Mapping Substandard Housing with Philadelphia’s License and Inspection Data

Mapping Substandard Housing with Philadelphia’s License and Inspection Data


Now in its fourth year, Azavea’s Summer of Maps Program has become an important resource for non-profits and student GIS analysts alike.  Non-profits receive pro bono spatial analysis work that can enhance their organizational decision-making processes and programmatic activities, while students benefit from Azavea mentors’ expertise.   This year, three fellows worked on projects for six organizations that spanned a variety of topics and geographic regions.  This blog series documents some of their accomplishments and challenges during their fellowship.  Our 2015 sponsors Esri, Temple University Geography and Urban Professional Masters Studies Program and Betsy and Jesse Fink helped make this program possible.  For more information about the program, please visit the Summer of Maps website.

As part of Azavea’s Summer of Maps program, I worked with the Legal Clinic for the Disabled, a pro bono legal organization that serves low-income individuals with disabilities in the greater Philadelphia area. The Legal Clinic for the Disabled (LCD) wanted to compare their client intake records with publicly-available geographic data in ways that would inform their future intake and services.

LCD was particularly interested in the relationship between poverty, disability, and unsafe housing conditions. They had every right to be: a 2014 report shows that people with disabilities face enormous challenges in the search for affordable and accessible housing. Individuals living on disability payments alone are priced out of the rental market in almost all major cities. This  means that if they do find an affordable place to live, they may have less leverage against a negligent landlord. Poor housing conditions may also increase the likelihood of developing a disability: researchers at the Cincinnati Children’s Hospital Medical Center found a positive correlation between the density of housing violations and the number of childhood asthma cases in an area. If LCD could identify links between clusters of substandard housing and clusters of disability in Philadelphia, they could advocate for improved housing conditions in those specific clusters or even use the links as evidence in a legal case.

Philadelphia is fortunate to have an enormous source of publicly-available housing data at its fingertips: the Licenses and Inspections data set, which covers all housing permits and code violations within the city, can be viewed for free online. Currently, this data can be accessed by using the Licenses and Inspections API, or through the friendlier License to Inspect tool. However, the API (application programming interface) only allows users to view a maximum of 1,000 records at a time, while License to Inspect offers no way to directly view housing violations. I needed all of the violations and their details in my own database for statistical analysis.

I built a web scraper using the Python programming language to extract all of the violations from the Licenses and Inspections API into a single comma-separated values (CSV) document. In all, I extracted 1,079,788 violation records.
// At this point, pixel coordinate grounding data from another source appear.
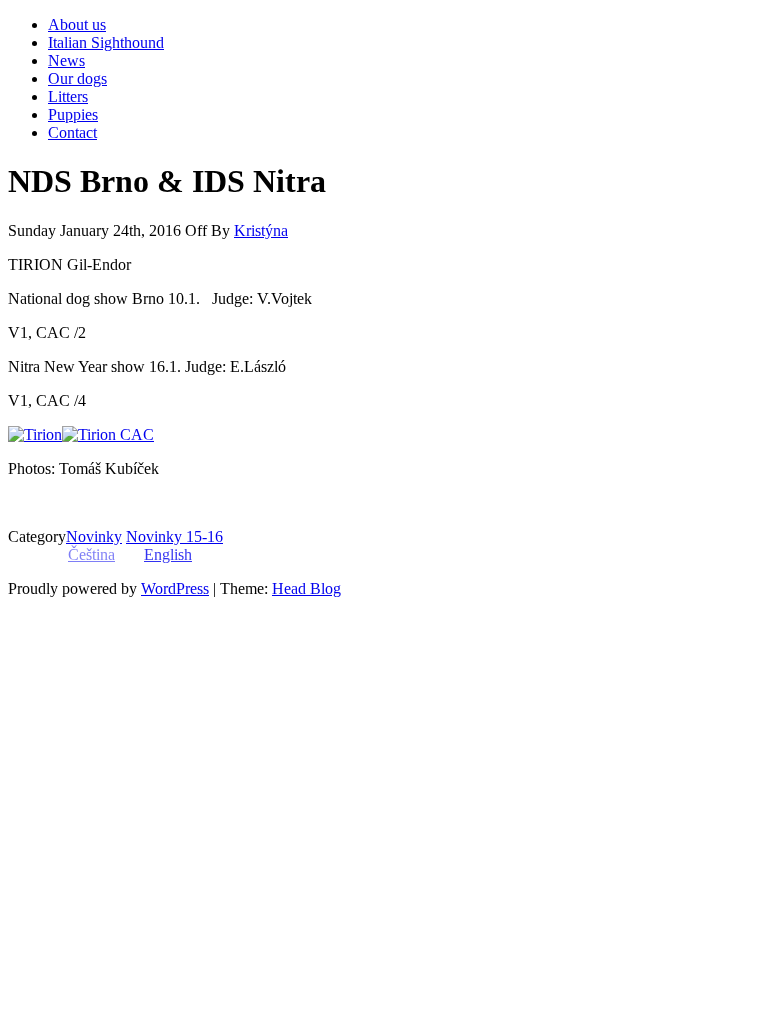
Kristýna (261, 230)
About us (77, 24)
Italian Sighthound (106, 42)
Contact (72, 132)
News (66, 60)
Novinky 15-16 (174, 536)
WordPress (175, 588)
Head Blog (306, 588)
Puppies (73, 114)
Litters (68, 96)
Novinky (94, 536)
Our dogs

I identified 2,165 records erroneous and placed them in a separate file.  I placed the rest of the file on GitHub for anyone to download.

This map shows the density of all L&I violations in Philadelphia over a 10-year period, using a neighborhood radius of 500 meters:

Compare that to the following map, which shows the population density of city residents living under 150% of the poverty line:

Each record represents a single violation, which can be grouped by License and Inspection case or by location. The 1,077,623 valid records that I surveyed were grouped into 368,574 different cases and 157,350 different locations. That works out to an average of 7 violations per location, but there were some outliers: the top 0.1% of locations had an average of 141 violations each!

Violations and cases could also be broken down by a number of descriptive categories. For example, based on their threat to human safety, violations are given a priority from “Non-Hazardous” (less severe) to “Imminently Dangerous” (the structure might actually fall). Here is the breakdown for the violations I extracted:

Non-Hazardous                       81.0%
Construction Services            5.2%
Unsafe                                    2.9%
Hazard                                    9.4%
Imminently Dangerous           1.2%

And finally, in case you’re concerned about the “Imminently Dangerous” designation, here’s a density map showing only those violations:

Housing justice is vital not just to LCD’s mission, but to many nonprofits and advocacy groups in Philadelphia. Hopefully, this collection Licenses and Inspections data will allow more groups to better understand housing conditions throughout the city.